Real–time scheduling
Real–time processes are periodically released, giving them a higher
priority than non–real–time processes until they either give up
the processor voluntarily, they exhaust their CPU allocation,
or they reach their deadline. The moment of release is dictated
by the period and whether the process is sporadic or not. Non–
sporadic processes are called periodic and they are released precisely
at intervals of their period (but periods can be skipped if the
process blocks on I/O). Sporadic processes are released whenever
they become runnable (after being blocked by sleep() or I/O),
but always at least an interval of period after the previous
release.
The deadline of a real–time process specifies that the process
must complete within the first deadline seconds of its period.

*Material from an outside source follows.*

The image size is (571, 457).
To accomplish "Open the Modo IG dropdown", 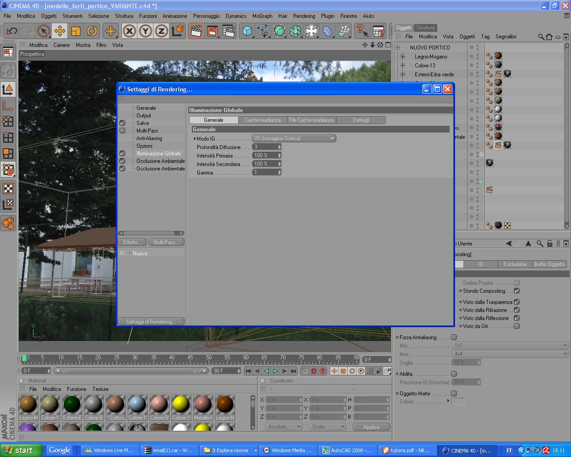I will point(294,138).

The dealine must be less than or equal to the period. If it is
not specified, it is set to the period.
The cost of a real–time process describes the maximum CPU time
the process may use per period.
A real–time process can give up the CPU before its deadline is
reached or its allocation is exhausted. It does this by calling
sleep(0). If yieldonblock is specified, it also does it by executing
any blocking system call. Yieldonblock is assumed for sporadic
processes.
Of the released processes, the one with the earliest deadline
has the highest priority. Care should be taken using spin locks
(see lock(2)) because a real–time process spinning on a lock will
not give up the processor until its CPU allocation is exhausted;
this is unlikely to be the desired behavior.
When a real–time process reaches its deadline or exhausts its CPU
allocation, it remains schedulable, but at a very low priority.
The priority is interpreted by Plan 9's multilevel process scheduler.
Priorities run from 0 to 19, with higher numbers representing
higher priorities. A process has a base priority and a running
priority which is less than or equal to the base priority. As
a process uses up more of its allocated time, its priority is
lowered.
Unless explicitly set, user processes have base priority 10, kernel
processes 13. Children inherit the parent's base priority.